Les statistiques ne sont donc pas nécessairement significatives. Mais les progrès dans le jeu, en revanche, restent beaucoup parlants. Et là, difficile de fermer les yeux sur les signes encourageants pour Theo Maledon et Killian Hayes. Ils progressent tous les deux, semaine après semaine. Hayes, par exemple, commence à lire de mieux en mieux ce qui se passe sur le terrain et ça se ressent sur ses performances à la passes : huit matches de suite à cinq caviars ou plus. Il est aussi de plus en plus en confiance quand il entre dans la raquette pour conclure en flotteur, un geste popularisé par Parker justement.

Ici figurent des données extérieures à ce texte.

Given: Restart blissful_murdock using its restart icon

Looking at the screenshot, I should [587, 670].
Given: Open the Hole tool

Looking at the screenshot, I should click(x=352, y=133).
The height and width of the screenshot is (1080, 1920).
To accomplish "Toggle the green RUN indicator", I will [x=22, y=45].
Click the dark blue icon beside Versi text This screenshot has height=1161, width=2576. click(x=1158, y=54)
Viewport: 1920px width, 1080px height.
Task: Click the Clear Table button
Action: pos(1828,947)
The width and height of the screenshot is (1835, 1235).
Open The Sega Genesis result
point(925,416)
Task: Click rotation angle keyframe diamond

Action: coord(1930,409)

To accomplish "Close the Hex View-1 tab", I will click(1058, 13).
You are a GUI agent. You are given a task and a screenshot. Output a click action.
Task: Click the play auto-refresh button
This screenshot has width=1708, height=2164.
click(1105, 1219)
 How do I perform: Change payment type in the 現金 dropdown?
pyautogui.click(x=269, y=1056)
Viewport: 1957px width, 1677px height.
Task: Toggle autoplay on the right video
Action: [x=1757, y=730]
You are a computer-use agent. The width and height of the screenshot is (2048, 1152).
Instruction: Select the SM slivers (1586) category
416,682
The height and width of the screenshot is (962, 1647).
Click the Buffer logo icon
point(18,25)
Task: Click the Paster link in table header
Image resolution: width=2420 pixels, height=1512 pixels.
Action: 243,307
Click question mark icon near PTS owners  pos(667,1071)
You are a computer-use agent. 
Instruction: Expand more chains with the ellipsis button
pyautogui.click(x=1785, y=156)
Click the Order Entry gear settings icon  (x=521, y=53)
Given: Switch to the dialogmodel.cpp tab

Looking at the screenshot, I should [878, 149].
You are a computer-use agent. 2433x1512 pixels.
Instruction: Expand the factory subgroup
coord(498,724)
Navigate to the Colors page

Mais la question, c’est aussi de se demander si des jeunes joueurs sont vraiment mis dans des conditions optimales pour évoluer et franchir des paliers quand ils enchaînent les défaites – parfois très sévères – tous les soirs. L’idéal, c’est tout de même de se développer au sein d’une certaine culture de la gagne en côtoyant des joueurs expérimentés et talentueux pour apprendre les ficelles du métier. Comme TP avec Tim Duncan et David Robinson à San Antonio. Là, les Français sont plus ou moins livrés à eux-mêmes une fois sur le parquet. Du coup, c’est à se demander : seront-ils vraiment encore utilisés une fois que leur équipe sera de retour sur le devant de la scène ? Et là, c’est déjà moins sûr.
Mais en jouant, et en jouant beaucoup, ils ont au moins l’occasion de prouver à leurs dirigeants qu’ils peuvent justement faire partie du projet futur de l’organisation. Et c’est déjà une chance. Au final, Theo Maledon et Killian Hayes peuvent engranger des minutes. Ils peuvent faire des erreurs sans être sanctionnés. Ils peuvent se lâcher, tenter des choses, le tout sans pression. Toutes les opportunités que n’a pas eues Frank Ntilikina à New York par exemple. Il n’est sans doute pas moins doué qu’eux au même âge. Mais il n’a jamais pu le montrer. Le poste de meneur de jeu est sans doute le plus compliqué et le plus long à maîtriser chez les pros. Encore plus à ce niveau. Ça demande du temps. Et ça, ce n’est pas ce qui manque pour ces deux prometteurs joueurs français. Alors à eux d’en faire bon usage.